Now you have a WordPress install in one folder, and the actual website shows in another (the root). Cool, isn’t it?! Note: Do some localhost testing, switches, changes before rushing into such changes on your on-line site. It’s also good to disable all plugins before moving things to new folder. Moving WordPress within your web site – wp codex Giving WordPress its own directory – wp codex
10. Passwords Write long passwords, which don’t make any sense. Put symbols like !~%^&&**, numbers, capital letters. This might sound pointless to mention, but some people still use short easy to guess by brute force passwords.

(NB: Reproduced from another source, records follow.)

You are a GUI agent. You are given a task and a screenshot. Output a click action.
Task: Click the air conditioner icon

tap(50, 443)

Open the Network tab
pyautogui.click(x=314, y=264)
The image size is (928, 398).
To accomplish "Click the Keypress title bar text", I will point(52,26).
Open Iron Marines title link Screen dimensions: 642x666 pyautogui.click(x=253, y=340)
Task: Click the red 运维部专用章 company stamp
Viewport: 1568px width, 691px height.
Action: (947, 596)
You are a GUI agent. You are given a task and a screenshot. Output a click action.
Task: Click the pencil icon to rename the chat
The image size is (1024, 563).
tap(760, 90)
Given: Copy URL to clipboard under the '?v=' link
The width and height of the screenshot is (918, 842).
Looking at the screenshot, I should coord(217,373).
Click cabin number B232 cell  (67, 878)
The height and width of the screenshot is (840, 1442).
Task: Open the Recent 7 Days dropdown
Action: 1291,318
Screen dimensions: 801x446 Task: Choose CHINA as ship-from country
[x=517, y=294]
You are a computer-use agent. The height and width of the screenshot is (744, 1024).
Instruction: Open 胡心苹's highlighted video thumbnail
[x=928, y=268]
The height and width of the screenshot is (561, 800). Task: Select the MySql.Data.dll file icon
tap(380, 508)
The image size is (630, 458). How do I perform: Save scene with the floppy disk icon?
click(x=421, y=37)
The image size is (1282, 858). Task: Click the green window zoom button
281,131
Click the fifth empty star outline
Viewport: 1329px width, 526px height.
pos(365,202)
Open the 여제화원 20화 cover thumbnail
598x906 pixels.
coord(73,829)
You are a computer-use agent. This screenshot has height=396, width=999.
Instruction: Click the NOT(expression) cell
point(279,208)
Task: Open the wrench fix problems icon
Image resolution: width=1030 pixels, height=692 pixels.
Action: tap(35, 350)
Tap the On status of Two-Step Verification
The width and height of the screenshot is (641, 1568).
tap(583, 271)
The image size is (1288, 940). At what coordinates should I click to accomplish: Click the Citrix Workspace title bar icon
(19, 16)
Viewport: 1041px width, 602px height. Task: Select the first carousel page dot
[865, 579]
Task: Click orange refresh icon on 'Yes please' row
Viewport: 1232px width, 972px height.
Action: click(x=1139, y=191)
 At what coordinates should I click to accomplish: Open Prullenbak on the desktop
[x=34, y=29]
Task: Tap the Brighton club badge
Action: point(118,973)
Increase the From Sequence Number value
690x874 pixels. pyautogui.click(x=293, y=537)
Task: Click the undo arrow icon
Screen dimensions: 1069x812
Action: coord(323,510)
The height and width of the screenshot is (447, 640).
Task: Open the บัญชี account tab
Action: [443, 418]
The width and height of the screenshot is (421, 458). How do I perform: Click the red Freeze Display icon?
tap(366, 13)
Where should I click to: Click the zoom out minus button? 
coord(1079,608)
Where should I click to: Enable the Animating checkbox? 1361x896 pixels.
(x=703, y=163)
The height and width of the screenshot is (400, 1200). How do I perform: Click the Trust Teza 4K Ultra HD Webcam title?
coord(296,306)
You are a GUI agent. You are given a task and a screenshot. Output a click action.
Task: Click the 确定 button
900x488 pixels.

11. Limit Login Attempts /plugin/ This plugin is perfection! You can lockout a user who reaches a customized number of attempts to log in. The default settings are 4 attempts and after this lockout for 20minutes. Limit Login Attempts protects from brute-force breaking of passwords. You can read more about it on the wordpress plugin page: Limit Login Attempts
12. Wrong password error message When you try to log in, and you type a wrong username you got an error message “Invalid username.”. But if you write a correct username and wrong password – the error message will say “The password you entered for the username is incorrect”. You don’t want to let hackers know, that they’ve guessed an existing username. Those error messages need to be changed. And what a surprise – Limit Login Attempts does exactly this for you. Instead of showing “Wrong password for username” it always displays “Incorrect username or password”. If you want to write a different message, just open limit-login-attempts.php from the plugin folder of Limit Login Attempts – look for the error message and change it to whatever you like. Sources
- The idea of admin username with subscriber rights is from Vladimir /Shtrak.eu/
- Smashing WordPress beyond the blog – a good place to read about WordPress security tips and more
There might be many more ways of making your WordPress install more secure. I’d be glad if you can share some of you preferences and favorite plugins in the comments area, so we can make this post a useful place for WordPress Beginners. Have a save WordPressing!